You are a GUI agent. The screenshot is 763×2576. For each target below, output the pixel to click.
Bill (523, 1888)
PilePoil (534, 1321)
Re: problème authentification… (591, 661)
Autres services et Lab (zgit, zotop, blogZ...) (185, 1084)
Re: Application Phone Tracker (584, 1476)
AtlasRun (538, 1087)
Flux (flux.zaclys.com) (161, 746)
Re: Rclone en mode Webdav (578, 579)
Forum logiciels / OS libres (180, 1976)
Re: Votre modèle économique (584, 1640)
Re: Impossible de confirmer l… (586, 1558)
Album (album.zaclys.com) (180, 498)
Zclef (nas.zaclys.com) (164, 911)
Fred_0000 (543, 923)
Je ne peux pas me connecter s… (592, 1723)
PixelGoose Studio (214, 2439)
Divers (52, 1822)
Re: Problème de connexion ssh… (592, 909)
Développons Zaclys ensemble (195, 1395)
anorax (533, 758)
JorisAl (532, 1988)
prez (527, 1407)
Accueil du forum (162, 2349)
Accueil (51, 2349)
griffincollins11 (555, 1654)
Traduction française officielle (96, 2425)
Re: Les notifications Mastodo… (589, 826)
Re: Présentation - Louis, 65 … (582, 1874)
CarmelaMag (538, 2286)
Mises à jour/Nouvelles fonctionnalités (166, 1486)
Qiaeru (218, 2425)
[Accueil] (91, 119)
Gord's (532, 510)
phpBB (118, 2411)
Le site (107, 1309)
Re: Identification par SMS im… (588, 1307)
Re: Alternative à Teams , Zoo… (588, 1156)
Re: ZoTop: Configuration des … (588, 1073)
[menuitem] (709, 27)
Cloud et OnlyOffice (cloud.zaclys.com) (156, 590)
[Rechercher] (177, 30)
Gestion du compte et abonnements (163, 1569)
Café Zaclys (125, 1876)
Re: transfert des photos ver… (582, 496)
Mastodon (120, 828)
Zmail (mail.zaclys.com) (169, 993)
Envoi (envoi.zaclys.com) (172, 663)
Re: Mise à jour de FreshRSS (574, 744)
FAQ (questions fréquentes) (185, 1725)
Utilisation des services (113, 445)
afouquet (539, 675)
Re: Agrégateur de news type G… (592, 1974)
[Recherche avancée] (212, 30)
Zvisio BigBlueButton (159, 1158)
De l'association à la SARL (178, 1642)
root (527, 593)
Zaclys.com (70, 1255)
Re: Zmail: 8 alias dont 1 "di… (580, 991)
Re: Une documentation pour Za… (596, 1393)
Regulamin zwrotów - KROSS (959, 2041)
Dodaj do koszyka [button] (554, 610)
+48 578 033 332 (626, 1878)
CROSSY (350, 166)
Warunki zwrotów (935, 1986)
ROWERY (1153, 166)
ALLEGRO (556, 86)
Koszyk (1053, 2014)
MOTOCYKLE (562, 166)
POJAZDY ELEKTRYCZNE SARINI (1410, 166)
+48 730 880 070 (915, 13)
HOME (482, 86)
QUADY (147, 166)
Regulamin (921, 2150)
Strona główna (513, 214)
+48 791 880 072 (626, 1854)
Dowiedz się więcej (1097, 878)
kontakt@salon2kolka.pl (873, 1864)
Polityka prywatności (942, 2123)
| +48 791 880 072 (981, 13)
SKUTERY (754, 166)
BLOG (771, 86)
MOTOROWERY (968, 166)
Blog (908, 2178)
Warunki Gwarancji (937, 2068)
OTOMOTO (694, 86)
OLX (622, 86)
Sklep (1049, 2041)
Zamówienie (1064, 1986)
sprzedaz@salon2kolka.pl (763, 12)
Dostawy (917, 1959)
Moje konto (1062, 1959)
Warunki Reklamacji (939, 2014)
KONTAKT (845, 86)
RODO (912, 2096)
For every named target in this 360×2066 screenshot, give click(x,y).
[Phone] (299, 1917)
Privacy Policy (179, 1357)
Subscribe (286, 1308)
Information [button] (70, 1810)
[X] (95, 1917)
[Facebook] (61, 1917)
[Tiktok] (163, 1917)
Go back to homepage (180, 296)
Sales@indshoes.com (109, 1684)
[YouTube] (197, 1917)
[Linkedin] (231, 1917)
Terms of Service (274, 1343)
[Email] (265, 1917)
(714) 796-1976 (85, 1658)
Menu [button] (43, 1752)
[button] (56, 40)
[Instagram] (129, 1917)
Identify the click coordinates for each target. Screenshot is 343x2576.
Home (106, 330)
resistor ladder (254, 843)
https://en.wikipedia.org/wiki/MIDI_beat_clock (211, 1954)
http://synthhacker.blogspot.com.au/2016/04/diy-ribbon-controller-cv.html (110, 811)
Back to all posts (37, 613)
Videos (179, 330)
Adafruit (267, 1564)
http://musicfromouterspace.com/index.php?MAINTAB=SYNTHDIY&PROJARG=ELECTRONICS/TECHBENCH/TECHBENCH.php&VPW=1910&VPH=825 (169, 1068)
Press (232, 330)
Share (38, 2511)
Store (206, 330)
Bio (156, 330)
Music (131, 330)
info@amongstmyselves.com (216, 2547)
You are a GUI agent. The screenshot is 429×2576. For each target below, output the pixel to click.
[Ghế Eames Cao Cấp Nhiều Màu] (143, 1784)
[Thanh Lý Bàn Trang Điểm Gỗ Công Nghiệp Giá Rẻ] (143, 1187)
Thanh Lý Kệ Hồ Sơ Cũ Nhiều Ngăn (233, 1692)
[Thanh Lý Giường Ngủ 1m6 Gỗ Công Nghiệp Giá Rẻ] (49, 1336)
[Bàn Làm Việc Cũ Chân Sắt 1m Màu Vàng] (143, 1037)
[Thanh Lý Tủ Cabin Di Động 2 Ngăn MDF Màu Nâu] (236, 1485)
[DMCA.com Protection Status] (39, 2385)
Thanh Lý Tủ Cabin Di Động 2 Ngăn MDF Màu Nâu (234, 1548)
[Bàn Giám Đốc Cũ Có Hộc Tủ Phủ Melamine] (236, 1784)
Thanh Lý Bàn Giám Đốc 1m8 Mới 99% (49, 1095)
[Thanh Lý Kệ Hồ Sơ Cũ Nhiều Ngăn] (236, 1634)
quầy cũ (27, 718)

▬▬▬

Your response must consist of all the records, retyped exactly.

PROBLEM SOLUTION:
You are a GUI agent. The screenshot is 763×2576. For each target below, output the pixel to click.
Bill (523, 1888)
PilePoil (534, 1321)
Re: problème authentification… (591, 661)
Autres services et Lab (zgit, zotop, blogZ...) (185, 1084)
Re: Application Phone Tracker (584, 1476)
AtlasRun (538, 1087)
Flux (flux.zaclys.com) (161, 746)
Re: Rclone en mode Webdav (578, 579)
Forum logiciels / OS libres (180, 1976)
Re: Votre modèle économique (584, 1640)
Re: Impossible de confirmer l… (586, 1558)
Album (album.zaclys.com) (180, 498)
Zclef (nas.zaclys.com) (164, 911)
Fred_0000 (543, 923)
Je ne peux pas me connecter s… (592, 1723)
PixelGoose Studio (214, 2439)
Divers (52, 1822)
Re: Problème de connexion ssh… (592, 909)
Développons Zaclys ensemble (195, 1395)
anorax (533, 758)
JorisAl (532, 1988)
prez (527, 1407)
Accueil du forum (162, 2349)
Accueil (51, 2349)
griffincollins11 (555, 1654)
Traduction française officielle (96, 2425)
Re: Les notifications Mastodo… (589, 826)
Re: Présentation - Louis, 65 … (582, 1874)
CarmelaMag (538, 2286)
Mises à jour/Nouvelles fonctionnalités (166, 1486)
Qiaeru (218, 2425)
[Accueil] (91, 119)
Gord's (532, 510)
phpBB (118, 2411)
Le site (107, 1309)
Re: Identification par SMS im… (588, 1307)
Re: Alternative à Teams , Zoo… (588, 1156)
Re: ZoTop: Configuration des … (588, 1073)
[menuitem] (709, 27)
Cloud et OnlyOffice (cloud.zaclys.com) (156, 590)
[Rechercher] (177, 30)
Gestion du compte et abonnements (163, 1569)
Café Zaclys (125, 1876)
Re: transfert des photos ver… (582, 496)
Mastodon (120, 828)
Zmail (mail.zaclys.com) (169, 993)
Envoi (envoi.zaclys.com) (172, 663)
Re: Mise à jour de FreshRSS (574, 744)
FAQ (questions fréquentes) (185, 1725)
Utilisation des services (113, 445)
afouquet (539, 675)
Re: Agrégateur de news type G… (592, 1974)
[Recherche avancée] (212, 30)
Zvisio BigBlueButton (159, 1158)
De l'association à la SARL (178, 1642)
root (527, 593)
Zaclys.com (70, 1255)
Re: Zmail: 8 alias dont 1 "di… (580, 991)
Re: Une documentation pour Za… (596, 1393)
Regulamin zwrotów - KROSS (959, 2041)
Dodaj do koszyka [button] (554, 610)
+48 578 033 332 (626, 1878)
CROSSY (350, 166)
Warunki zwrotów (935, 1986)
ROWERY (1153, 166)
ALLEGRO (556, 86)
Koszyk (1053, 2014)
MOTOCYKLE (562, 166)
POJAZDY ELEKTRYCZNE SARINI (1410, 166)
+48 730 880 070 (915, 13)
HOME (482, 86)
QUADY (147, 166)
Regulamin (921, 2150)
Strona główna (513, 214)
+48 791 880 072 (626, 1854)
Dowiedz się więcej (1097, 878)
kontakt@salon2kolka.pl (873, 1864)
Polityka prywatności (942, 2123)
| +48 791 880 072 (981, 13)
SKUTERY (754, 166)
BLOG (771, 86)
MOTOROWERY (968, 166)
Blog (908, 2178)
Warunki Gwarancji (937, 2068)
OTOMOTO (694, 86)
OLX (622, 86)
Sklep (1049, 2041)
Zamówienie (1064, 1986)
sprzedaz@salon2kolka.pl (763, 12)
Dostawy (917, 1959)
Moje konto (1062, 1959)
Warunki Reklamacji (939, 2014)
KONTAKT (845, 86)
RODO (912, 2096)
For every named target in this 360×2066 screenshot, give click(x,y).
[Phone] (299, 1917)
Privacy Policy (179, 1357)
Subscribe (286, 1308)
Information [button] (70, 1810)
[X] (95, 1917)
[Facebook] (61, 1917)
[Tiktok] (163, 1917)
Go back to homepage (180, 296)
Sales@indshoes.com (109, 1684)
[YouTube] (197, 1917)
[Linkedin] (231, 1917)
Terms of Service (274, 1343)
[Email] (265, 1917)
(714) 796-1976 (85, 1658)
Menu [button] (43, 1752)
[button] (56, 40)
[Instagram] (129, 1917)
Identify the click coordinates for each target. Screenshot is 343x2576.
Home (106, 330)
resistor ladder (254, 843)
https://en.wikipedia.org/wiki/MIDI_beat_clock (211, 1954)
http://synthhacker.blogspot.com.au/2016/04/diy-ribbon-controller-cv.html (110, 811)
Back to all posts (37, 613)
Videos (179, 330)
Adafruit (267, 1564)
http://musicfromouterspace.com/index.php?MAINTAB=SYNTHDIY&PROJARG=ELECTRONICS/TECHBENCH/TECHBENCH.php&VPW=1910&VPH=825 (169, 1068)
Press (232, 330)
Share (38, 2511)
Store (206, 330)
Bio (156, 330)
Music (131, 330)
info@amongstmyselves.com (216, 2547)
You are a GUI agent. The screenshot is 429×2576. For each target below, output the pixel to click.
[Ghế Eames Cao Cấp Nhiều Màu] (143, 1784)
[Thanh Lý Bàn Trang Điểm Gỗ Công Nghiệp Giá Rẻ] (143, 1187)
Thanh Lý Kệ Hồ Sơ Cũ Nhiều Ngăn (233, 1692)
[Thanh Lý Giường Ngủ 1m6 Gỗ Công Nghiệp Giá Rẻ] (49, 1336)
[Bàn Làm Việc Cũ Chân Sắt 1m Màu Vàng] (143, 1037)
[Thanh Lý Tủ Cabin Di Động 2 Ngăn MDF Màu Nâu] (236, 1485)
[DMCA.com Protection Status] (39, 2385)
Thanh Lý Tủ Cabin Di Động 2 Ngăn MDF Màu Nâu (234, 1548)
[Bàn Giám Đốc Cũ Có Hộc Tủ Phủ Melamine] (236, 1784)
Thanh Lý Bàn Giám Đốc 1m8 Mới 99% (49, 1095)
[Thanh Lý Kệ Hồ Sơ Cũ Nhiều Ngăn] (236, 1634)
quầy cũ (27, 718)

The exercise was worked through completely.